[ACTION ITEM] Below are some entries. Work out how many of their lines hold the word "Task", and write that number alone.
RECORDS START
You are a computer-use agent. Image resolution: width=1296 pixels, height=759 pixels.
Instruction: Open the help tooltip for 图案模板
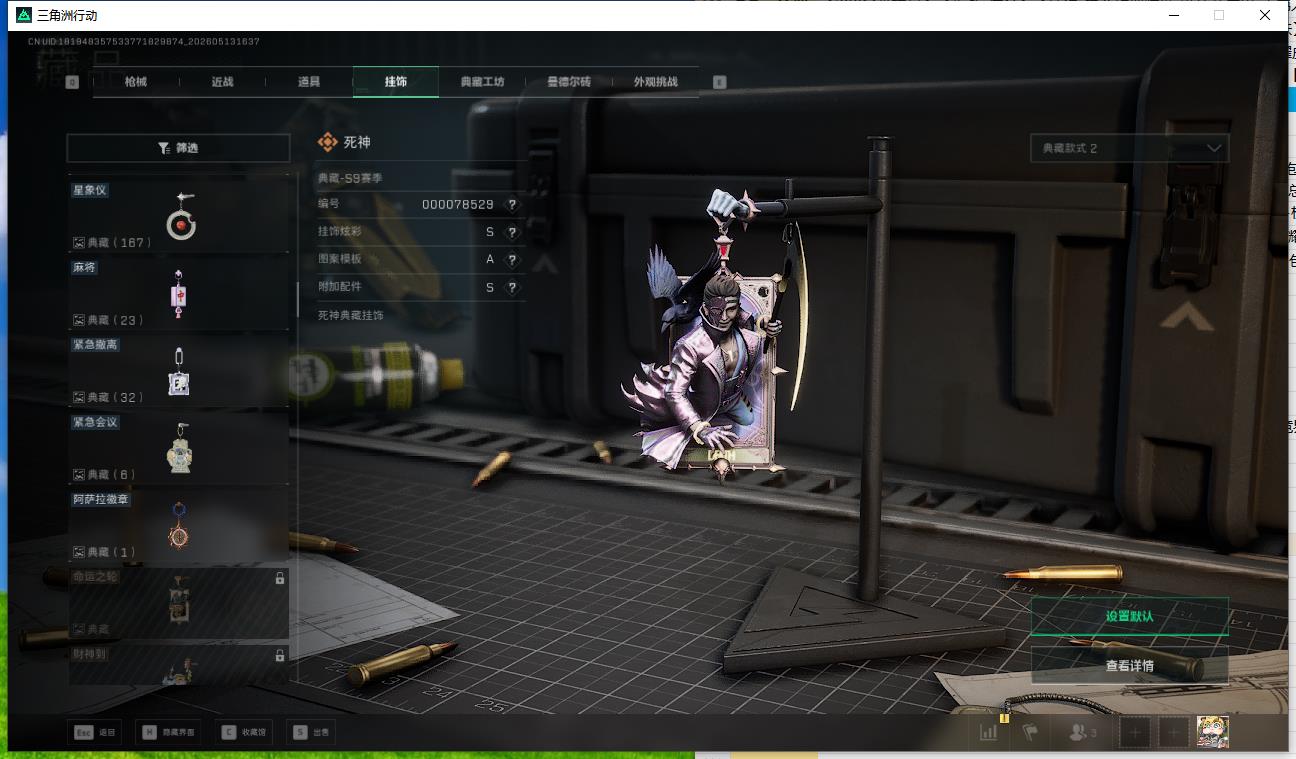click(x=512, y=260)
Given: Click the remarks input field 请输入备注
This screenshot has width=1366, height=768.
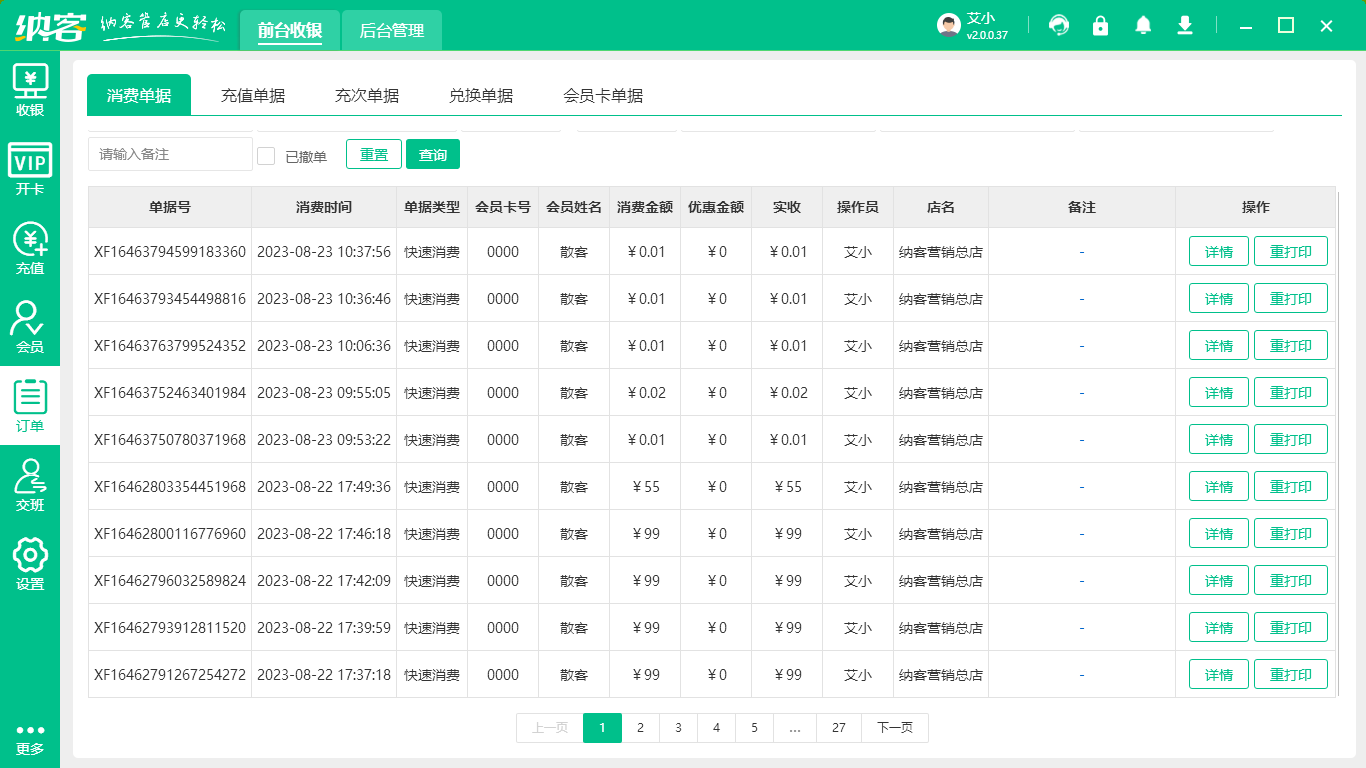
RECORDS END
RECORDS START
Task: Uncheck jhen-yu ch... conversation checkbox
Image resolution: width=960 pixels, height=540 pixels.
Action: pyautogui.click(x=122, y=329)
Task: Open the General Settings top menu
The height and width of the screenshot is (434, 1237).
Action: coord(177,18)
RECORDS END
[OUTPUT] 2